--- RECORDS SHOWN ---

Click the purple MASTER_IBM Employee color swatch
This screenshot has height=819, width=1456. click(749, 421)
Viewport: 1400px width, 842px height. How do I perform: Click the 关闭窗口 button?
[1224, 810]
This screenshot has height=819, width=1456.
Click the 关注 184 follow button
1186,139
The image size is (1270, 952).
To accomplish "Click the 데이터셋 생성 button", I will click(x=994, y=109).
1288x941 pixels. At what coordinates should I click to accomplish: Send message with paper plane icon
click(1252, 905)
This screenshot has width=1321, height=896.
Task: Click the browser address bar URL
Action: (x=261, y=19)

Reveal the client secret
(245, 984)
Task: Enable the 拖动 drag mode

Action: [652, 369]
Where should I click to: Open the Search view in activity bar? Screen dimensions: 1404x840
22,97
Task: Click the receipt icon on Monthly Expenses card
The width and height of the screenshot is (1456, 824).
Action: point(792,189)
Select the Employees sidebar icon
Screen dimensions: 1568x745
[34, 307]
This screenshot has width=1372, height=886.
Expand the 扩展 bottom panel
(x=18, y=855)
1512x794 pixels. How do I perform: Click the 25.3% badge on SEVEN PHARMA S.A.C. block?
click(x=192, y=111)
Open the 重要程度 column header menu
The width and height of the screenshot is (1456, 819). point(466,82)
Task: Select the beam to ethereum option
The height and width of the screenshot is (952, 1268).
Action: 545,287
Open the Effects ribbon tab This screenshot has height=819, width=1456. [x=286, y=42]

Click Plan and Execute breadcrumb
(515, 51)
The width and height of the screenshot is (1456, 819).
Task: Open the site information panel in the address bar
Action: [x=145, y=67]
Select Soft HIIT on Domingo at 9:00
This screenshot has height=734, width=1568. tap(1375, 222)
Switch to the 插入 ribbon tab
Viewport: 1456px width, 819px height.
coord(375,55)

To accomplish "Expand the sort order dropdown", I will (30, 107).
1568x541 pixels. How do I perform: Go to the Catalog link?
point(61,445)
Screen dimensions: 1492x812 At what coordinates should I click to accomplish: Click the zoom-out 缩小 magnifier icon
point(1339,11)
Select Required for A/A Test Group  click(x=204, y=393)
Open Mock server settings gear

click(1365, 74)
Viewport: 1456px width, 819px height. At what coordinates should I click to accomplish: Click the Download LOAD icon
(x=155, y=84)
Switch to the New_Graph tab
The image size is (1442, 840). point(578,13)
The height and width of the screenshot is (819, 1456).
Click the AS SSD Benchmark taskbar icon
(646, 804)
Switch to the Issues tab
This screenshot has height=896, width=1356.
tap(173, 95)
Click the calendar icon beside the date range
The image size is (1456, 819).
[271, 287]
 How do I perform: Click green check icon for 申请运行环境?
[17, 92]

---

WHAT THE EXERCISE ASKS: Begin at the line containing "Click Plan and Execute breadcrumb" and reproduce every line through the last one in the records above, exactly.

ANSWER BOX:
Click Plan and Execute breadcrumb
(515, 51)
The width and height of the screenshot is (1456, 819).
Task: Open the site information panel in the address bar
Action: [x=145, y=67]
Select Soft HIIT on Domingo at 9:00
This screenshot has height=734, width=1568. tap(1375, 222)
Switch to the 插入 ribbon tab
Viewport: 1456px width, 819px height.
coord(375,55)

To accomplish "Expand the sort order dropdown", I will (30, 107).
1568x541 pixels. How do I perform: Go to the Catalog link?
point(61,445)
Screen dimensions: 1492x812 At what coordinates should I click to accomplish: Click the zoom-out 缩小 magnifier icon
point(1339,11)
Select Required for A/A Test Group  click(x=204, y=393)
Open Mock server settings gear

click(1365, 74)
Viewport: 1456px width, 819px height. At what coordinates should I click to accomplish: Click the Download LOAD icon
(x=155, y=84)
Switch to the New_Graph tab
The image size is (1442, 840). point(578,13)
The height and width of the screenshot is (819, 1456).
Click the AS SSD Benchmark taskbar icon
(646, 804)
Switch to the Issues tab
This screenshot has height=896, width=1356.
tap(173, 95)
Click the calendar icon beside the date range
The image size is (1456, 819).
[271, 287]
 How do I perform: Click green check icon for 申请运行环境?
[17, 92]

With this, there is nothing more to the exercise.